Quizás esta reacción no se traduzca en inmunidad contra el SARS-Cov-2, reconocen los expertos consultados, pero es una hipótesis plausible que ayuda a explicar la baja seroprevalencia detectada en muchos países o por qué algunas poblaciones parecen más protegidas frente al virus.

«Hay diferentes evidencias sobre la participación de otros mecanismos de defensa distintos a los anticuerpos», plantea Miguel Ángel del Pozo que, con estos datos en la mano, sugiere que el mayor riesgo de rebrotes está, probablemente, en aquellas zonas que no han sufrido una fuerte primera oleada de Covid-19. «Es en estas áreas , las menos afectadas, donde posiblemente más cuidado se debe tener y donde más debe realizarse un control y rastreo de casos», reivindica.

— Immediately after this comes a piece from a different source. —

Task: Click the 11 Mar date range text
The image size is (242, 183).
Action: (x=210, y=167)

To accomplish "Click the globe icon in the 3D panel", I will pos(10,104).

Y añade que eso no significa que en las zonas donde la pandemia fue prominente haya que relajar las precauciones. «Hay que mantener máximas medidas de seguridad y distancia social, pero es posible que los rebrotes se encuentren con una población mejor preparada para defenderse».

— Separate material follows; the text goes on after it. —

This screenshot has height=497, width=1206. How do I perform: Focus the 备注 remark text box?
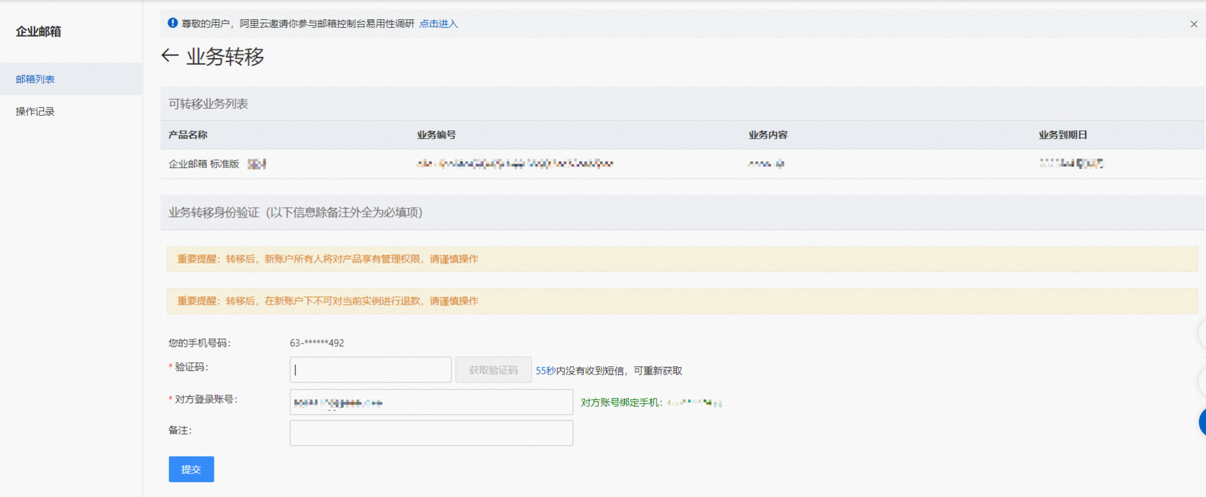point(431,433)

«No sabemos dónde estamos exactamente en términos de inmunidad de grupo», recuerda Del Pozo. Es posible que los mecanismos de inmunidad señalados aumenten ese 5% de afectados que indican los estudios de seroprevalencia, pero ni conocemos en qué medida la población puede haber pasado la enfermedad ni el grado de protección que esto confiere frente a futuras infecciones. No hay espacio para la relajación de medidas, concluye el especialista.